▶ **Teks Bacaan**:
*****

LIMA tahun lalu, pemerintah memutuskan mempertahankan Merpati. Alasannya, menurut mantan Menteri Perhubungan Jusman Syafii Djamal, peran Merpati sebagai alat transportasi komuter daerah-daerah remote, terutama di Indonesia timur, masih diperlukan. Pemerintah, kata dia, berniat menyehatkan Merpati dan menggabungkannya dengan Garuda Citilink. Pertimbangannya, kedua maskapai punya peran sama sebagai pengumpan (feeder).

Muncullah ide mengkonsolidasi dan merestrukturisasi dua perusahaan yang neracanya merah itu. "Dua kerugian dibundel jadi satu," ujar Jusman. Utang dikonversi menjadi penyertaan modal pemerintah. Lantas dikasih dana segar buat kebutuhan operasional.

Skenario sekarang agak berbeda. Merpati dipertahankan dengan mengoperasikan pesawat baling-baling. Pesawat jenis ini lebih ekonomis menjangkau bandara kecil dengan landasan pendek. Biaya operasinya juga lebih murah karena hemat bahan bakar.

*****

▶ **Tugas dan Latihan**:
[A] Tentukan apakah setiap pernyataan berikut sesuai dengan teks tentang Merpati di atas. Jawab ya atau tidak untuk masing-masing, sertakan kutipan persis dari teks yang menjadi dasarnya.
(i) Lima tahun lalu pemerintah memutuskan menutup Merpati.
(ii) Dalam rencana konsolidasi, utang dikonversi menjadi penyertaan modal pemerintah.
(iii) Dalam skenario sekarang, Merpati dipertahankan dengan mengoperasikan pesawat baling-baling.
[B] Teruskan teks tentang Merpati di atas, mulai dari sesudah kalimat terakhirnya.

▶ **Data Tersedia**:

*****

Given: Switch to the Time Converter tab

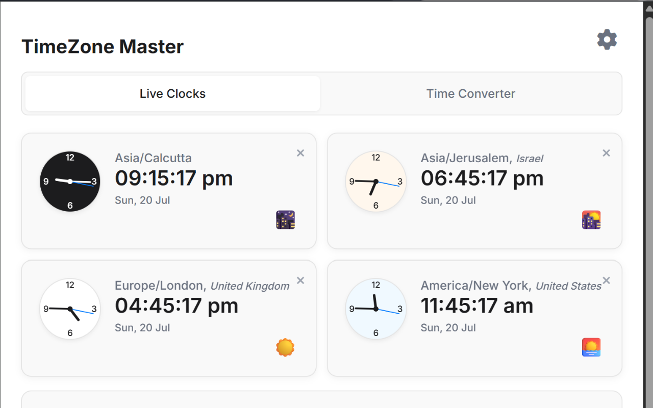Looking at the screenshot, I should pos(470,93).
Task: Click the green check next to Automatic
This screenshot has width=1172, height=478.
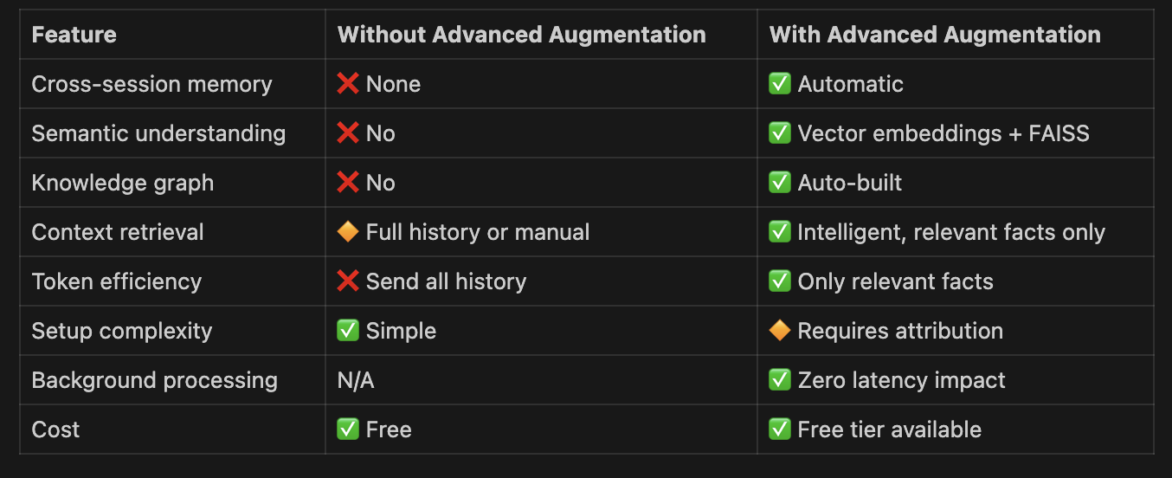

*****

▶ **Jawaban Akhir**:
[A]
(i) Tidak: "pemerintah memutuskan mempertahankan Merpati."
(ii) Ya: "Utang dikonversi menjadi penyertaan modal pemerintah."
(iii) Ya: "Merpati dipertahankan dengan mengoperasikan pesawat baling-baling."

[B]
Babak-babak restrukturisasi pun dimulai. Penyertaan modal negara yang pertama, Rp 75 miliar, dikucurkan pada 2006. Tahun berikutnya, cair lagi Rp 450 miliar. Pada 2008, Merpati mendapatkan suntikan dana revitalisasi dari PPA sebesar Rp 610 miliar. Pencairannya dua tahap. Tahap awal Rp 300 miliar. Sisanya, Rp 310 miliar, mestinya mengucur Juli 2010.

Direksi Merpati sempat meminta Kementerian Keuangan meningkatkan suntikan dana agar masalah arus kas beres. Dalam pembahasan di Komite Restrukturisasi, terjadi tarik-ulur menentukan jumlah kebutuhan dana segar antara Merpati dan PPA. Angka suntikan Rp 610 miliar masuk Dewan Perwakilan Rakyat. Tapi DPR hanya menyetujui dana restrukturisasi dan revitalisasi Merpati di Anggaran Pendapatan dan Belanja Negara Perubahan 2011 sebesar Rp 561 miliar.

Sardjono mengatakan Merpati akan menggunakan dana itu untuk pengadaan alat-alat produksi, terutama penambahan armada. Sialnya, uang tak kunjung cair lantaran pembahasan peraturan pemerintah sebagai dasar hukum penyertaan modal negara molor. "Baru final pekan lalu di Kementerian Keuangan dan Kementerian BUMN. Mudah-mudahan dua pekan lagi dana cair," katanya.

Masalah baru muncul. Gara-gara pencairan molor hampir tujuh bulan, kondisi Merpati semakin parah. "Alat produksi turun. Kondisi kas minimum dan tergerus terus," ujar Sardjono. Kesenjangan, kata dia, jadi terlalu lebar. "Saat diajukan, Rp 561 miliar cukup. Sekarang tidak." Walhasil, Merpati sekarang mengajukan lagi tambahan Rp 250 miliar dalam Rancangan APBN 2012.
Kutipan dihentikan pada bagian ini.